Winkworth Arboretum is situated to the south of Godalming in the southwest corner of Surrey. Originally developed as a plant collection by Dr. Wilfred Fox who gave the 25ha site to the National Trust in 1952, the property has since been enlarged to its present 45ha.
The arboretum lies on rolling hillside and a valley leading down to a lake and a new wetland area, which is being developed following dam restoration.
It is planted with over 1,000 different trees and shrubs, many of which are rare, which give impressive displays in spring with magnolias, azaleas and bluebells matched by the dramatic reds, golds and browns of maples, cherries etc during autumn. In the summer the site is an ideal place for family visits and a picnic.
Because of the topography of the site there is limited wheelchair access, but the shop and tea shop serves light refreshments and teas.

» Entries shown:
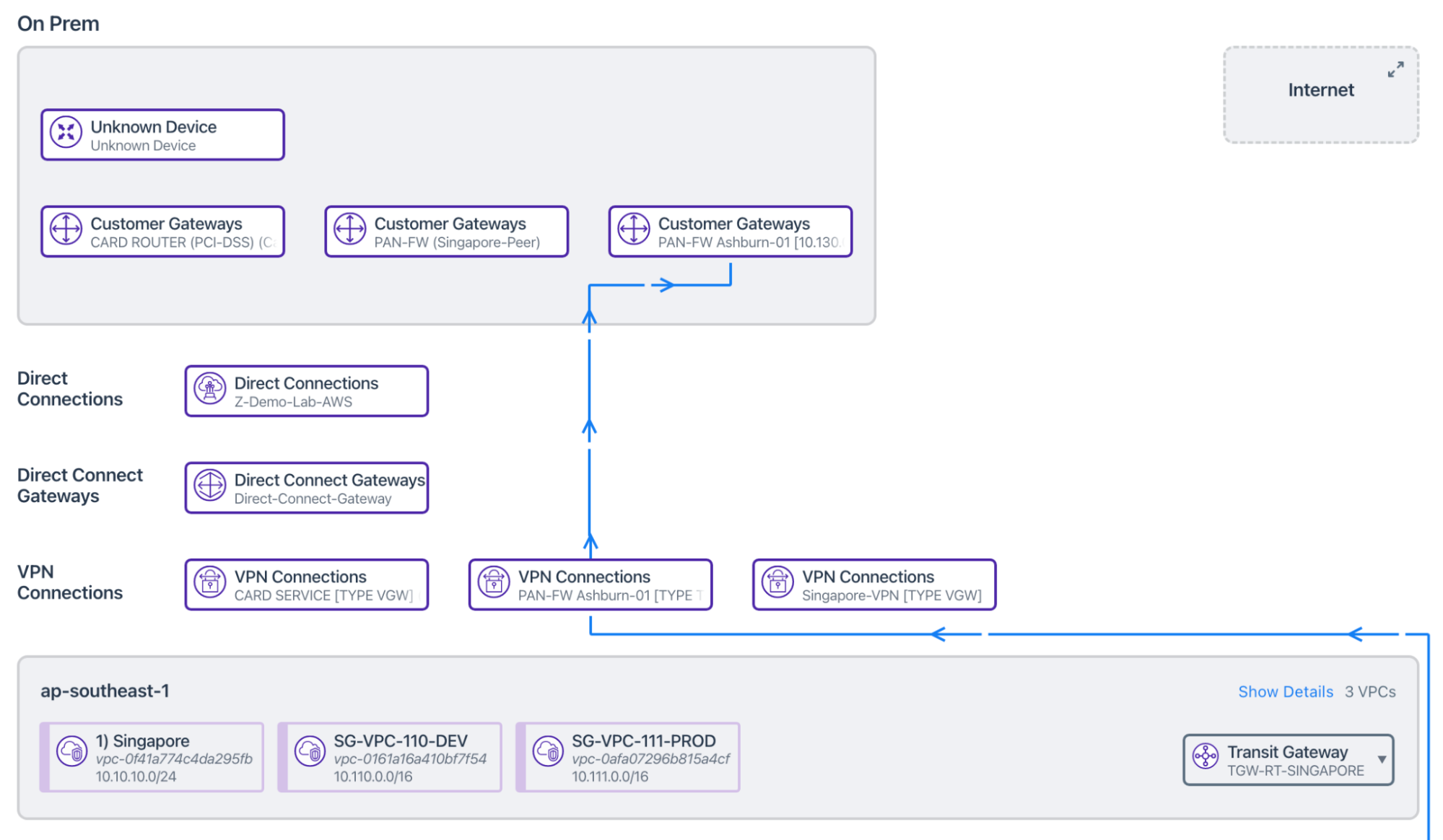Viewport: 1443px width, 840px height.
Task: Open the Transit Gateway dropdown arrow
Action: pos(1382,759)
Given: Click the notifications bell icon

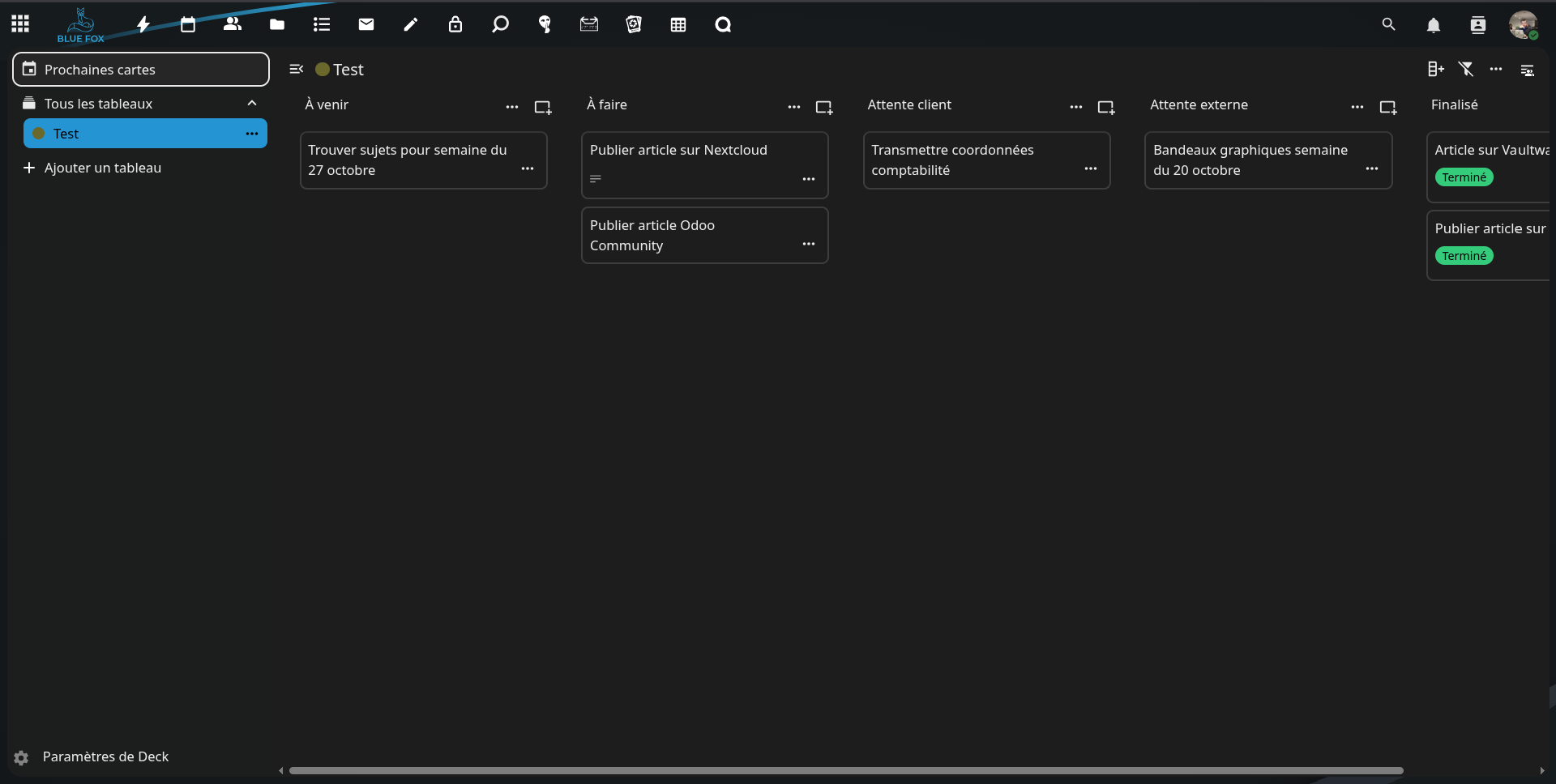Looking at the screenshot, I should 1433,25.
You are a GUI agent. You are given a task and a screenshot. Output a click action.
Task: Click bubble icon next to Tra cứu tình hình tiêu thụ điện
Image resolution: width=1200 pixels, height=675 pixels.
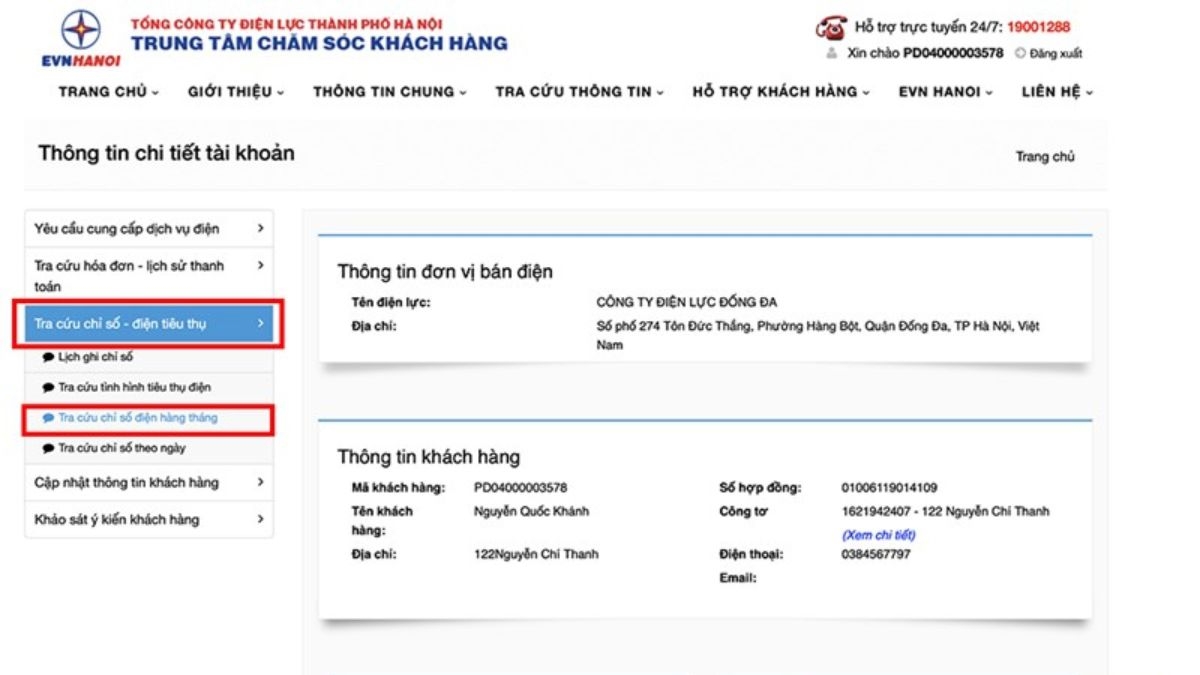(48, 387)
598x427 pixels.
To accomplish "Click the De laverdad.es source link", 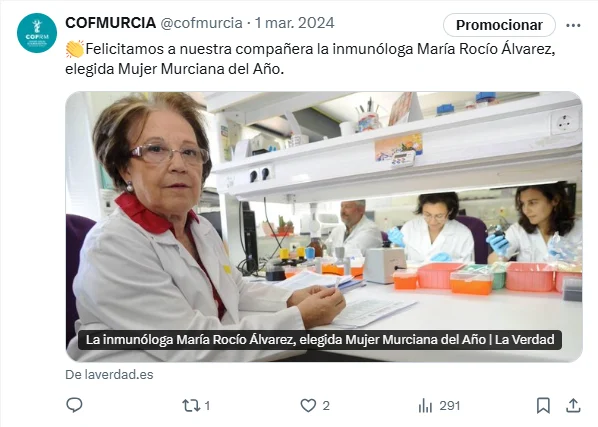I will pos(109,375).
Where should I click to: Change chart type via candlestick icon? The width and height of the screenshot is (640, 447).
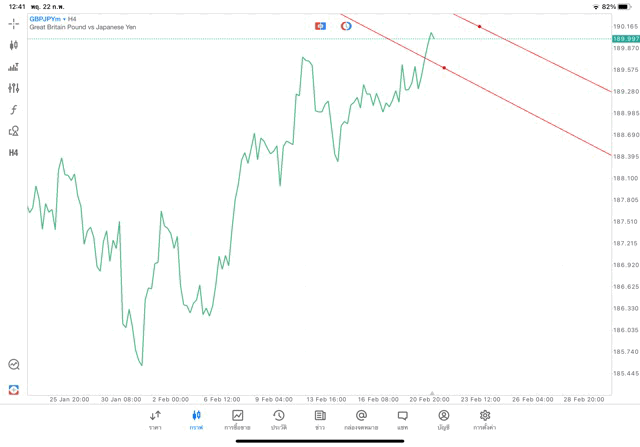(13, 45)
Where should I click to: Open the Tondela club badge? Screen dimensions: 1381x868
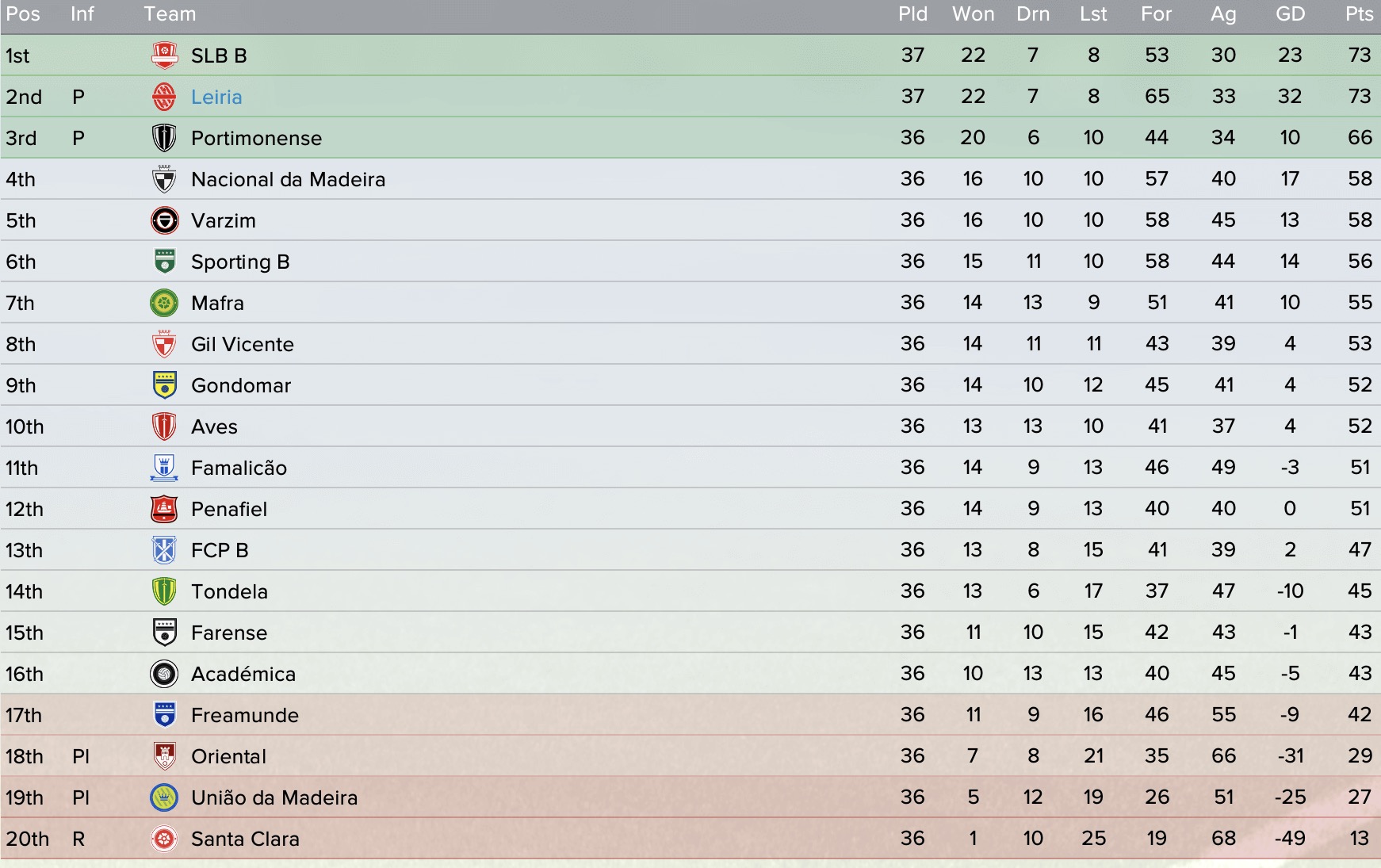click(164, 591)
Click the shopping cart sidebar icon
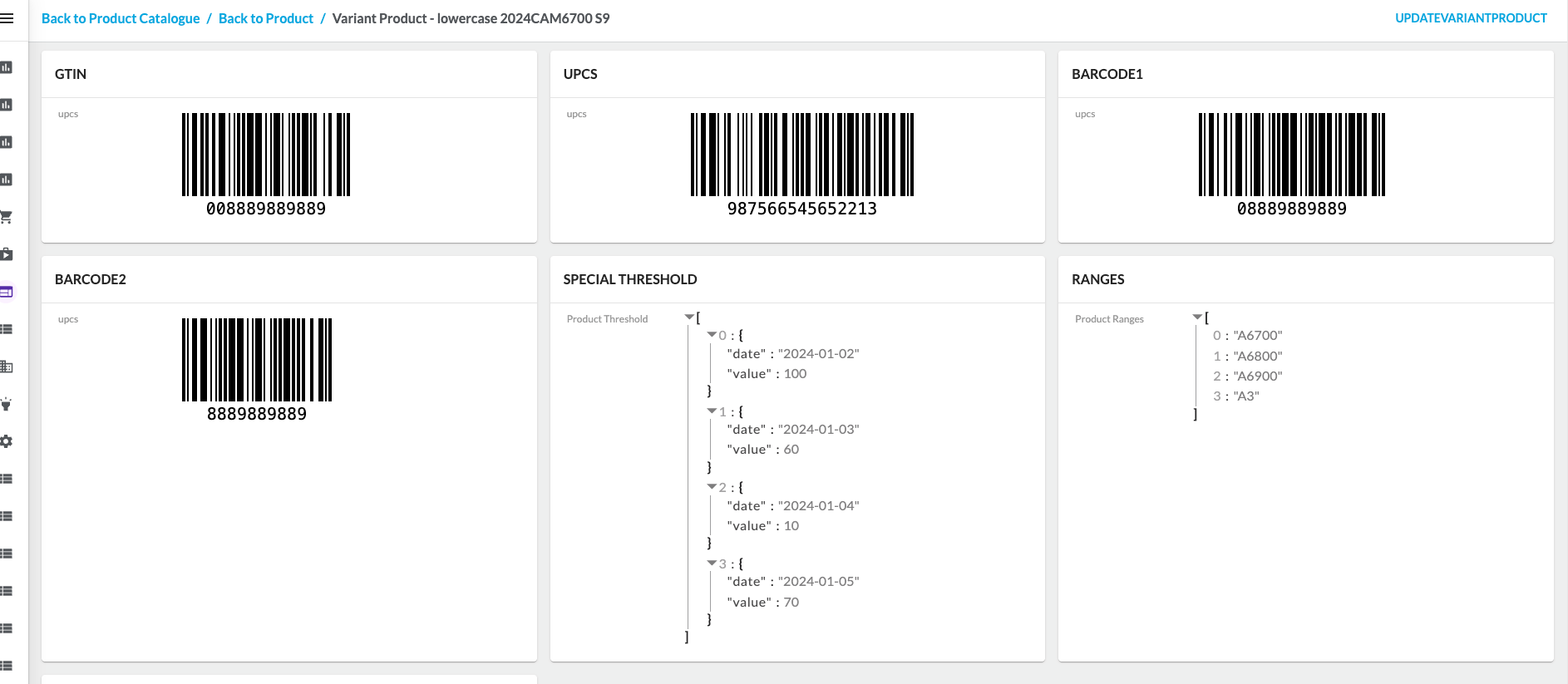 (7, 217)
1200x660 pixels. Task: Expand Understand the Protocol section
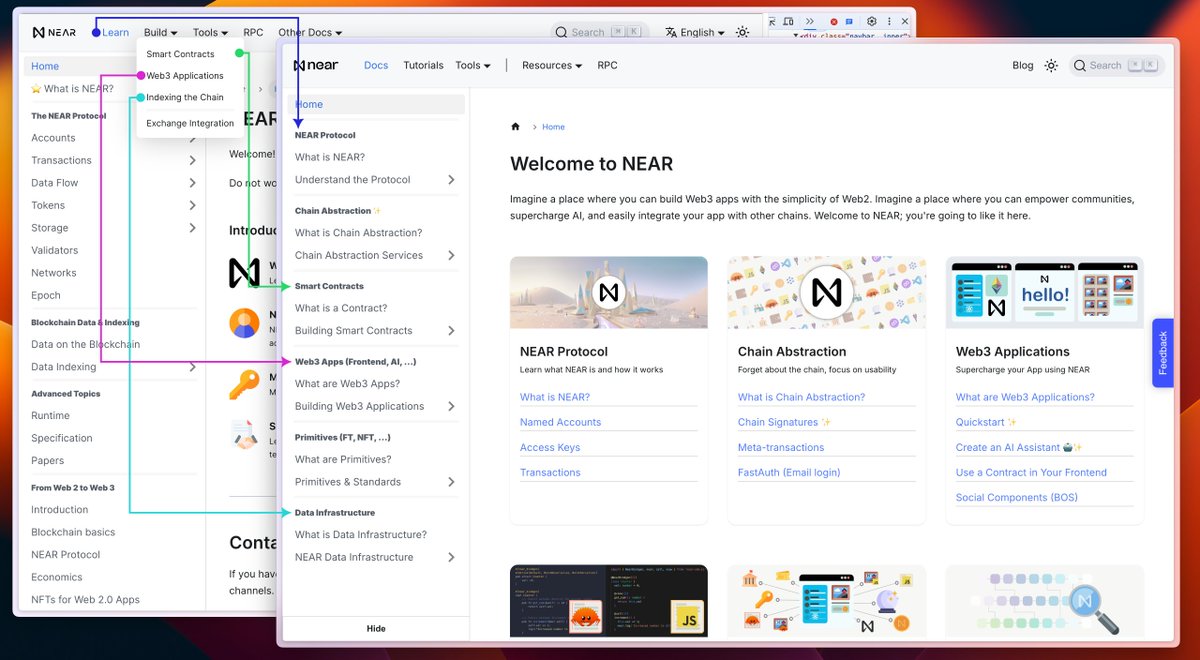click(x=451, y=180)
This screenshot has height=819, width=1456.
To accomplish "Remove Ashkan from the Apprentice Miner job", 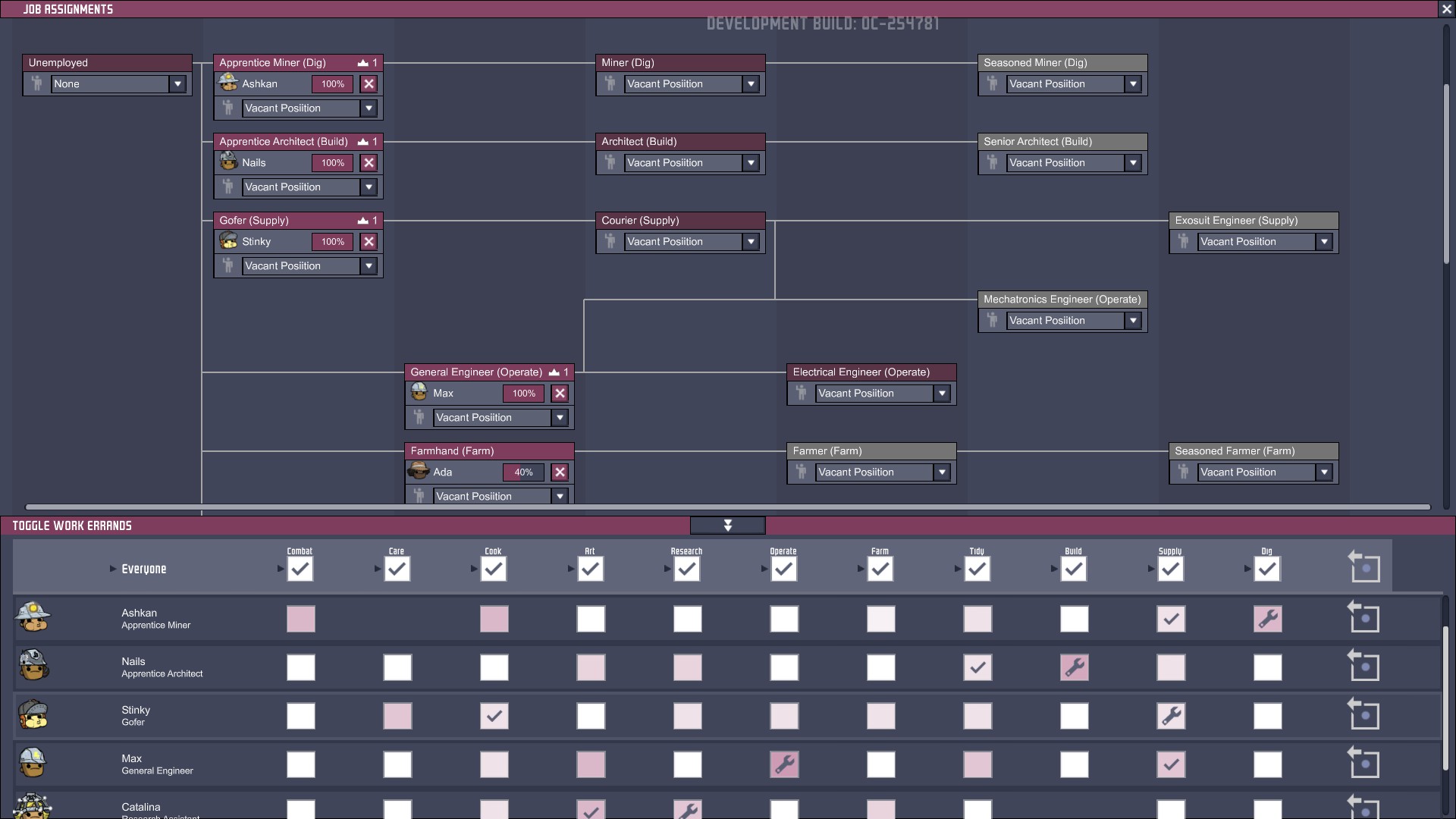I will [x=369, y=84].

» Tasks:
a – Quote the arboretum text between "Winkworth Arboretum is" and "and a picnic.", inclusive.
b – Using the arboretum text, answer these:
(i) In what year was the original site given to the National Trust?
(ii) How many different trees and shrubs is the arboretum planted with?
(iii) What is the new wetland area being developed after?

» Answers for the exercise:
a –
Winkworth Arboretum is situated to the south of Godalming in the southwest corner of Surrey. Originally developed as a plant collection by Dr. Wilfred Fox who gave the 25ha site to the National Trust in 1952, the property has since been enlarged to its present 45ha.
The arboretum lies on rolling hillside and a valley leading down to a lake and a new wetland area, which is being developed following dam restoration.
It is planted with over 1,000 different trees and shrubs, many of which are rare, which give impressive displays in spring with magnolias, azaleas and bluebells matched by the dramatic reds, golds and browns of maples, cherries etc during autumn. In the summer the site is an ideal place for family visits and a picnic.

b –
(i) 1952
(ii) Over 1,000
(iii) Dam restoration